━━━━━ Entries ━━━━━
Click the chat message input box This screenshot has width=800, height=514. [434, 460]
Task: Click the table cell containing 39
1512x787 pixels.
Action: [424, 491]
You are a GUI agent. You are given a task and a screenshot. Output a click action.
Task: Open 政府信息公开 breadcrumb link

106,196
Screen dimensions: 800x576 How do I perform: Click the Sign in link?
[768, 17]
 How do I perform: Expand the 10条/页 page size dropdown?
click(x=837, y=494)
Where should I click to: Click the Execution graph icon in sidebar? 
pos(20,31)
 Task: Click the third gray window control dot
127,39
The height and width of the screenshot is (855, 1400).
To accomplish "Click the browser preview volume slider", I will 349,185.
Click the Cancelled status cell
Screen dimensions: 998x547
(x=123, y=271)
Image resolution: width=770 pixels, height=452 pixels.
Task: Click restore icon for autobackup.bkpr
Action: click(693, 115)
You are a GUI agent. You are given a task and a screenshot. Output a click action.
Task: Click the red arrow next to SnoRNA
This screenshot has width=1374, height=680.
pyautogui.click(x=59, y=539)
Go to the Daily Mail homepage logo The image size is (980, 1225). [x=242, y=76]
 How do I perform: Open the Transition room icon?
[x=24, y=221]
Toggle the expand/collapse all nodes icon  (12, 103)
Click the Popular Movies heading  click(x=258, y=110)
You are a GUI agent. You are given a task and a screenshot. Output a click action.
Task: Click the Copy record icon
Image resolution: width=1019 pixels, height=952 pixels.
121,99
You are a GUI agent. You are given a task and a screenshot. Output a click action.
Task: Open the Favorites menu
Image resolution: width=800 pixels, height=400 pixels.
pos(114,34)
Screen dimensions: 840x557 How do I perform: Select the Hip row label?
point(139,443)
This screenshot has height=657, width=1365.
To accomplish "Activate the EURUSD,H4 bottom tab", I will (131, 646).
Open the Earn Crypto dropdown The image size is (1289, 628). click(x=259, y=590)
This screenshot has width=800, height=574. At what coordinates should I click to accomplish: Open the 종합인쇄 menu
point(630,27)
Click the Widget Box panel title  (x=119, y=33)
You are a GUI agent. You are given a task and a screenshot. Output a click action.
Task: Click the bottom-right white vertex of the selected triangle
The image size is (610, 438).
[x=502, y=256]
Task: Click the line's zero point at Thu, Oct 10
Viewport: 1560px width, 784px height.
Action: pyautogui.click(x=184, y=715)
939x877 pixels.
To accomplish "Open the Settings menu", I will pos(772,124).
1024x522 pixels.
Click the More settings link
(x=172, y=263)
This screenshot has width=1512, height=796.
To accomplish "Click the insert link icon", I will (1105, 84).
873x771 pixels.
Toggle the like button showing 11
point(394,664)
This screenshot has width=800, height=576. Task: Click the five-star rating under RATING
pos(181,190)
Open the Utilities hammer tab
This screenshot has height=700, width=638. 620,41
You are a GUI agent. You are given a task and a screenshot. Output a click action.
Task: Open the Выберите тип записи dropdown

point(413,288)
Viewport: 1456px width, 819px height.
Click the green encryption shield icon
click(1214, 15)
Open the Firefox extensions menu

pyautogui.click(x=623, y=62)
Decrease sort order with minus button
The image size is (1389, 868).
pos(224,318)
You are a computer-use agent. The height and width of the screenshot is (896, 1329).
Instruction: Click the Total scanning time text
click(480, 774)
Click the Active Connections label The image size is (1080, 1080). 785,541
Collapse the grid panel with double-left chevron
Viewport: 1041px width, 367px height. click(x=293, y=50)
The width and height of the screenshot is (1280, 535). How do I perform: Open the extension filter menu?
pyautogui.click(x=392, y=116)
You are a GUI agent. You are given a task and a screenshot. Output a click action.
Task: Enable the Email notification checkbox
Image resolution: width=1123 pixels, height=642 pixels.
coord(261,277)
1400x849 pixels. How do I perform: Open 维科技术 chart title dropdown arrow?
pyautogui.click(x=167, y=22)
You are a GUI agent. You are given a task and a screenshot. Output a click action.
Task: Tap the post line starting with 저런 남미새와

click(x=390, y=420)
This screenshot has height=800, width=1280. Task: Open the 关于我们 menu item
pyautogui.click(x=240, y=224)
━━━━━
### Given request
Pull out each line of the items above that contains the string "size".

### Written answer
 How do I perform: Expand the 10条/页 page size dropdown?
Go to the Daily Mail homepage logo The image size is (980, 1225). [x=242, y=76]
Open the Earn Crypto dropdown The image size is (1289, 628). click(x=259, y=590)
The image size is (610, 438).
The image size is (1389, 868).
Click the Active Connections label The image size is (1080, 1080). 785,541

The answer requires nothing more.